===== INPUT MATERIAL =====
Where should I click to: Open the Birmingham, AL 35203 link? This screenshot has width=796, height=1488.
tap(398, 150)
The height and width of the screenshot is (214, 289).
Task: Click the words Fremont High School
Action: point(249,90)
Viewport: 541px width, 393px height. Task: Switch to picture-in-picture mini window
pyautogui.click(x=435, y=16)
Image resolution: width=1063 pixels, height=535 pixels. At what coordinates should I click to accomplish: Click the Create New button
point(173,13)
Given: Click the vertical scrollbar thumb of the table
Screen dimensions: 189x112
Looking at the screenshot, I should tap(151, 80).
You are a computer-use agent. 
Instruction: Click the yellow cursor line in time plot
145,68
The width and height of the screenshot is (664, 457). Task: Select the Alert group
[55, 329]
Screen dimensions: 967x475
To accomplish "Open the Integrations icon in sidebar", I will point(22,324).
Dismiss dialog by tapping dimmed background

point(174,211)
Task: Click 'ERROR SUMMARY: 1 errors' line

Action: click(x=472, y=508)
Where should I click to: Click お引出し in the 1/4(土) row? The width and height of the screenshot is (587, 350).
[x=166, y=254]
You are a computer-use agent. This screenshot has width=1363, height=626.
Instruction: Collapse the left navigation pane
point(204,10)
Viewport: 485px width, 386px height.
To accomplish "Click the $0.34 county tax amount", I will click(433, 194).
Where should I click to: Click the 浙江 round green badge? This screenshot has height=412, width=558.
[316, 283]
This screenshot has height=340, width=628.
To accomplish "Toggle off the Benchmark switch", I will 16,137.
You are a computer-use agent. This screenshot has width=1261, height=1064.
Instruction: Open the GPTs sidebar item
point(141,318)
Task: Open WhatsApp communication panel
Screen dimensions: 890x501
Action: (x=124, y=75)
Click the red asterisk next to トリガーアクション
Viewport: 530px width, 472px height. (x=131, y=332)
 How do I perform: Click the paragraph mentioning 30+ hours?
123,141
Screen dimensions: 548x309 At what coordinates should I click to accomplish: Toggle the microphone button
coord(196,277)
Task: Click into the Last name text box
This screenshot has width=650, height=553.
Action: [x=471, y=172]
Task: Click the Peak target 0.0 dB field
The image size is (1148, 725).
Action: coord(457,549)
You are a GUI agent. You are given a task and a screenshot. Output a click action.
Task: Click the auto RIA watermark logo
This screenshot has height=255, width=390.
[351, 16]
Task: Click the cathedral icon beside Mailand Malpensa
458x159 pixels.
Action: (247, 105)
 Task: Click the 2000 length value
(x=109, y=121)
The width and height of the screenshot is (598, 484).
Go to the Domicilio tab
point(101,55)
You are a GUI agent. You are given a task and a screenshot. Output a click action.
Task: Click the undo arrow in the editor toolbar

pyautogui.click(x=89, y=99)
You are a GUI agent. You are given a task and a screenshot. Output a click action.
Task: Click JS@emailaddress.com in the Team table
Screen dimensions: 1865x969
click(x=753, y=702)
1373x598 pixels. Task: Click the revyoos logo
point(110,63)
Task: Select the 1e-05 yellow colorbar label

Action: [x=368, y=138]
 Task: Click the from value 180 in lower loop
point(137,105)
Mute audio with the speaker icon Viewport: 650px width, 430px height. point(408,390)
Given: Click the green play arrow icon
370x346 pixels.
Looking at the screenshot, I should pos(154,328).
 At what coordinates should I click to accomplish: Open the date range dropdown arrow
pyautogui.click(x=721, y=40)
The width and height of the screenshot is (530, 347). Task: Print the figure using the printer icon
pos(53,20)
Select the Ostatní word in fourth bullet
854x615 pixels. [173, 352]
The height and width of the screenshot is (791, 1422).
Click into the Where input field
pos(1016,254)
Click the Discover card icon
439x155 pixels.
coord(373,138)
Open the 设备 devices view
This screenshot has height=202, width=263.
=====
▶ INSTRUCTIONS FOR THE TASK: Print, exactly as written, each record in the listing above.

▶ EXPECTED ANSWER:
Where should I click to: Open the Birmingham, AL 35203 link? This screenshot has width=796, height=1488.
tap(398, 150)
The height and width of the screenshot is (214, 289).
Task: Click the words Fremont High School
Action: point(249,90)
Viewport: 541px width, 393px height. Task: Switch to picture-in-picture mini window
pyautogui.click(x=435, y=16)
Image resolution: width=1063 pixels, height=535 pixels. At what coordinates should I click to accomplish: Click the Create New button
point(173,13)
Given: Click the vertical scrollbar thumb of the table
Screen dimensions: 189x112
Looking at the screenshot, I should tap(151, 80).
You are a computer-use agent. 
Instruction: Click the yellow cursor line in time plot
145,68
The width and height of the screenshot is (664, 457). Task: Select the Alert group
[55, 329]
Screen dimensions: 967x475
To accomplish "Open the Integrations icon in sidebar", I will point(22,324).
Dismiss dialog by tapping dimmed background

point(174,211)
Task: Click 'ERROR SUMMARY: 1 errors' line

Action: click(x=472, y=508)
Where should I click to: Click お引出し in the 1/4(土) row? The width and height of the screenshot is (587, 350).
[x=166, y=254]
You are a computer-use agent. This screenshot has width=1363, height=626.
Instruction: Collapse the left navigation pane
point(204,10)
Viewport: 485px width, 386px height.
To accomplish "Click the $0.34 county tax amount", I will click(433, 194).
Where should I click to: Click the 浙江 round green badge? This screenshot has height=412, width=558.
[316, 283]
This screenshot has height=340, width=628.
To accomplish "Toggle off the Benchmark switch", I will 16,137.
You are a computer-use agent. This screenshot has width=1261, height=1064.
Instruction: Open the GPTs sidebar item
point(141,318)
Task: Open WhatsApp communication panel
Screen dimensions: 890x501
Action: (x=124, y=75)
Click the red asterisk next to トリガーアクション
Viewport: 530px width, 472px height. (x=131, y=332)
 How do I perform: Click the paragraph mentioning 30+ hours?
123,141
Screen dimensions: 548x309 At what coordinates should I click to accomplish: Toggle the microphone button
coord(196,277)
Task: Click into the Last name text box
This screenshot has width=650, height=553.
Action: [x=471, y=172]
Task: Click the Peak target 0.0 dB field
The image size is (1148, 725).
Action: coord(457,549)
You are a GUI agent. You are given a task and a screenshot. Output a click action.
Task: Click the auto RIA watermark logo
This screenshot has height=255, width=390.
[351, 16]
Task: Click the cathedral icon beside Mailand Malpensa
458x159 pixels.
Action: (247, 105)
 Task: Click the 2000 length value
(x=109, y=121)
The width and height of the screenshot is (598, 484).
Go to the Domicilio tab
point(101,55)
You are a GUI agent. You are given a task and a screenshot. Output a click action.
Task: Click the undo arrow in the editor toolbar

pyautogui.click(x=89, y=99)
You are a GUI agent. You are given a task and a screenshot. Output a click action.
Task: Click JS@emailaddress.com in the Team table
Screen dimensions: 1865x969
click(x=753, y=702)
1373x598 pixels. Task: Click the revyoos logo
point(110,63)
Task: Select the 1e-05 yellow colorbar label

Action: [x=368, y=138]
 Task: Click the from value 180 in lower loop
point(137,105)
Mute audio with the speaker icon Viewport: 650px width, 430px height. point(408,390)
Given: Click the green play arrow icon
370x346 pixels.
Looking at the screenshot, I should pos(154,328).
 At what coordinates should I click to accomplish: Open the date range dropdown arrow
pyautogui.click(x=721, y=40)
The width and height of the screenshot is (530, 347). Task: Print the figure using the printer icon
pos(53,20)
Select the Ostatní word in fourth bullet
854x615 pixels. [173, 352]
The height and width of the screenshot is (791, 1422).
Click into the Where input field
pos(1016,254)
Click the Discover card icon
439x155 pixels.
coord(373,138)
Open the 设备 devices view
This screenshot has height=202, width=263.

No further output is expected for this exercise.